I’d like you to meet Zoë.
Zoë is a beautiful, vibrant and intelligent young lady who throws herself head-first into life.
Zoë is our daughter and a sister to our son Liam.
Zoë also has Spinal Muscular Atrophy Type III.
She was diagnosed at three years of age with SMA Type III after we noticed her walking with an unusual gait and never quite losing that “baby waddle”.
Zoë was able to walk independently until she was about 10 years old; since then she has relied on her electric scooter, or as she and her friends prefer to call it, “The Zoemobile”, to get around.
Zoë is 13 years old, is currently in Year 8 and is thriving in her first year of Secondary school.

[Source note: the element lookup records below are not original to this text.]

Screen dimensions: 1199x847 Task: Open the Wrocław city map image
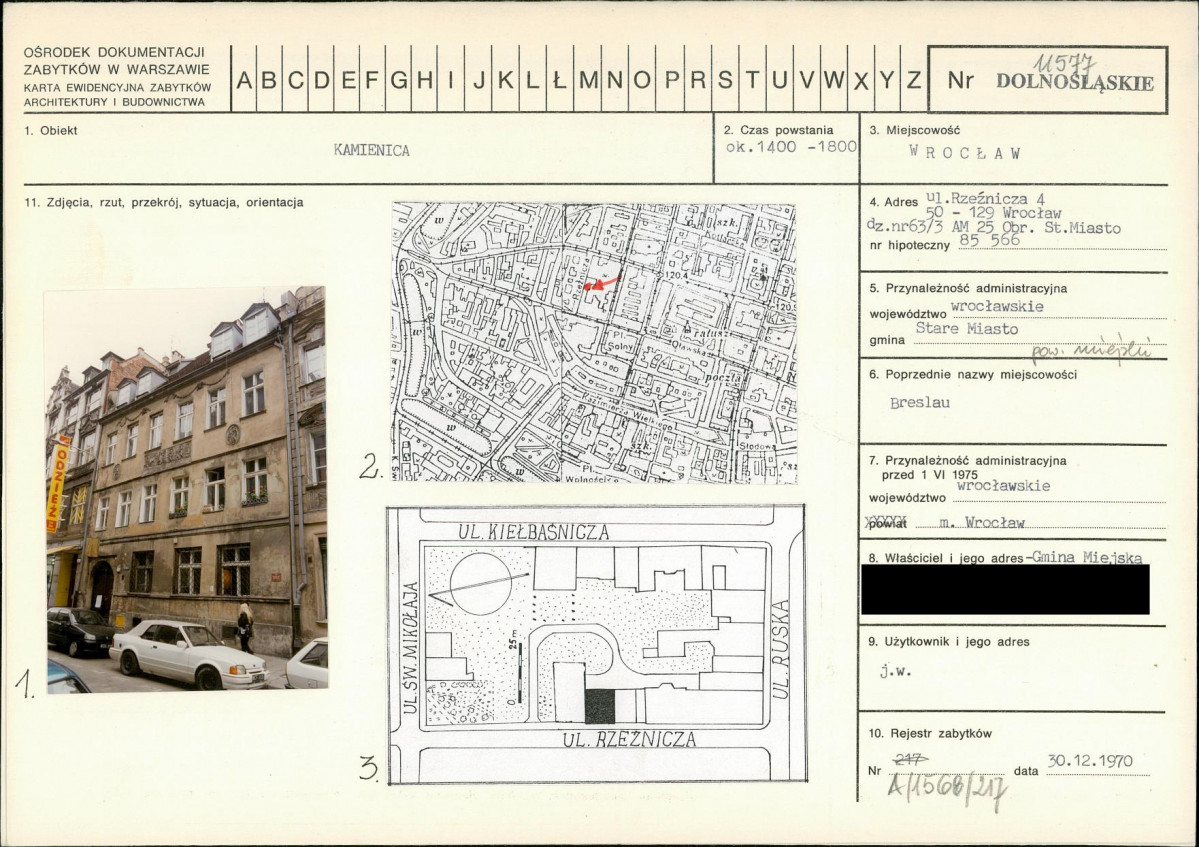594,342
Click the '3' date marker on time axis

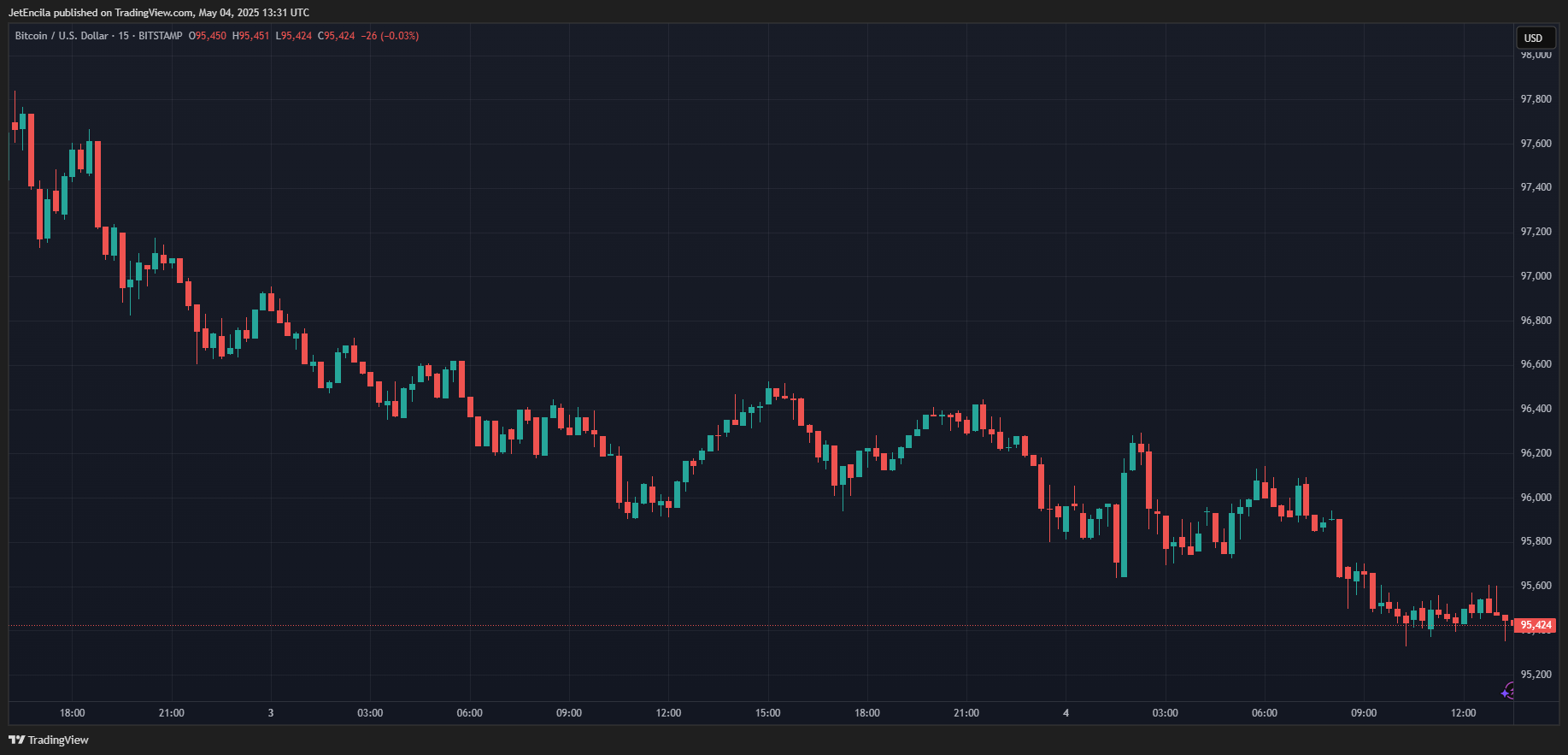tap(271, 713)
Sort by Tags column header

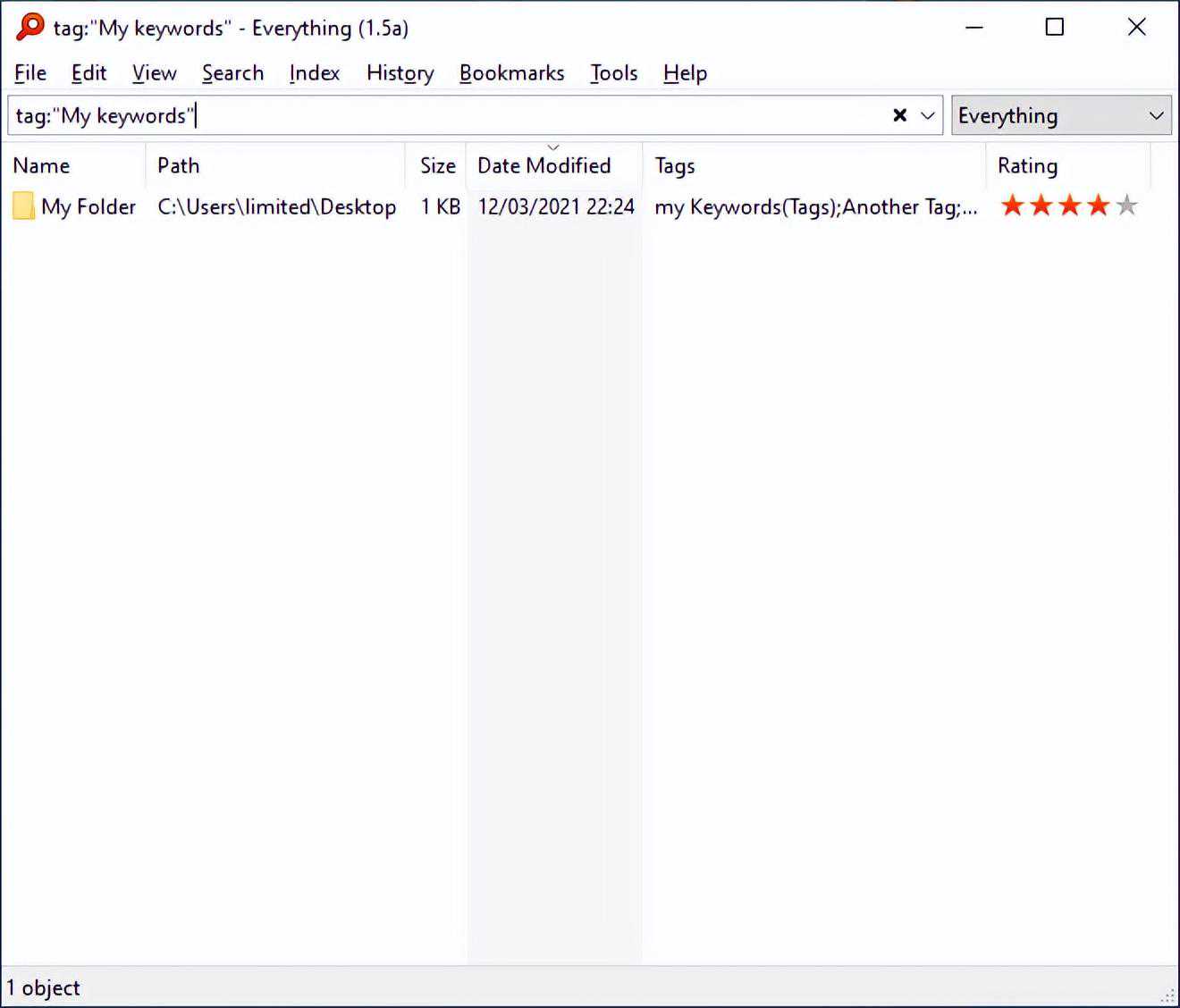(675, 166)
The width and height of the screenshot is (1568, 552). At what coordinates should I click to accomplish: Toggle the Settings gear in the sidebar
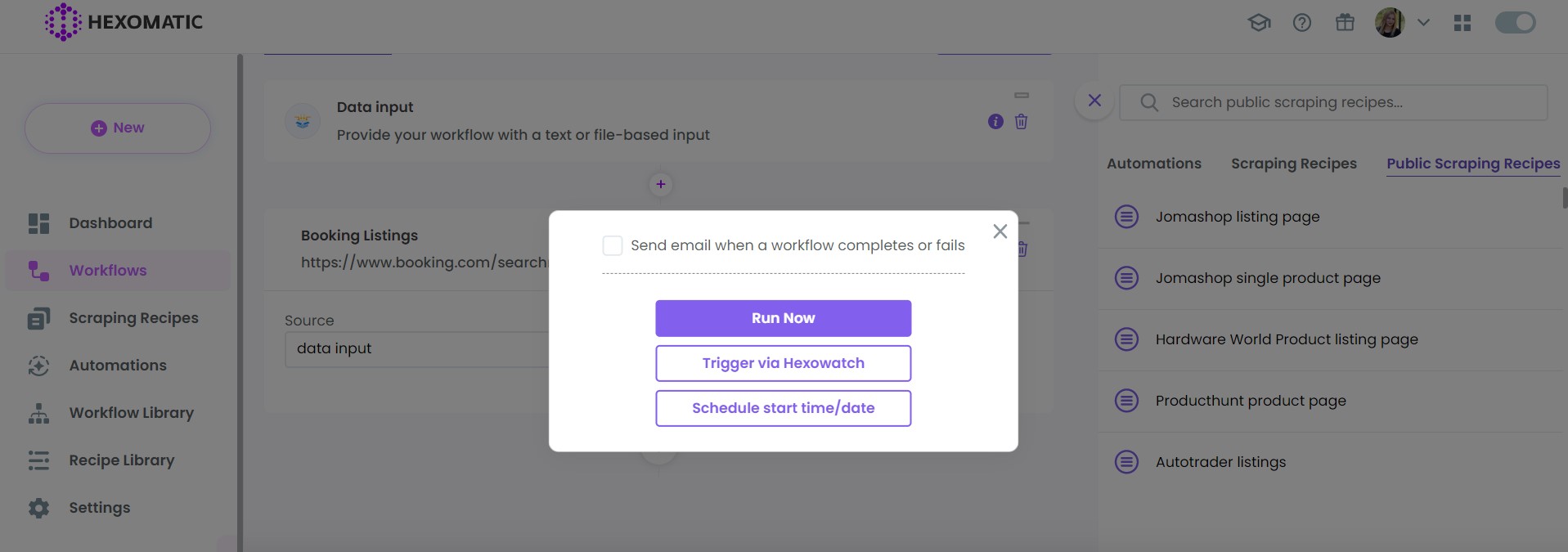click(38, 507)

Like all “SMA kids” I have met, Zoë has an enormous amount of enthusiasm for life; is very social; very smart and very stubborn!!! Goes with the territory I am told…….It seems to me that even though these wonderful children affected by SMA have been “robbed” of some abilities, they have an abundance of many other fantastic qualities and these must be celebrated.
We would love to hear from other families affected by SMA – we live in Brisbane and know of only one other family with a child affected by SMA (of a similar age to Zoë.) It would be lovely to make contact with other families.
(This picture was taken after a “crazy hair day” at school to raise money for Leukemia. Her hair does not usually look like this!)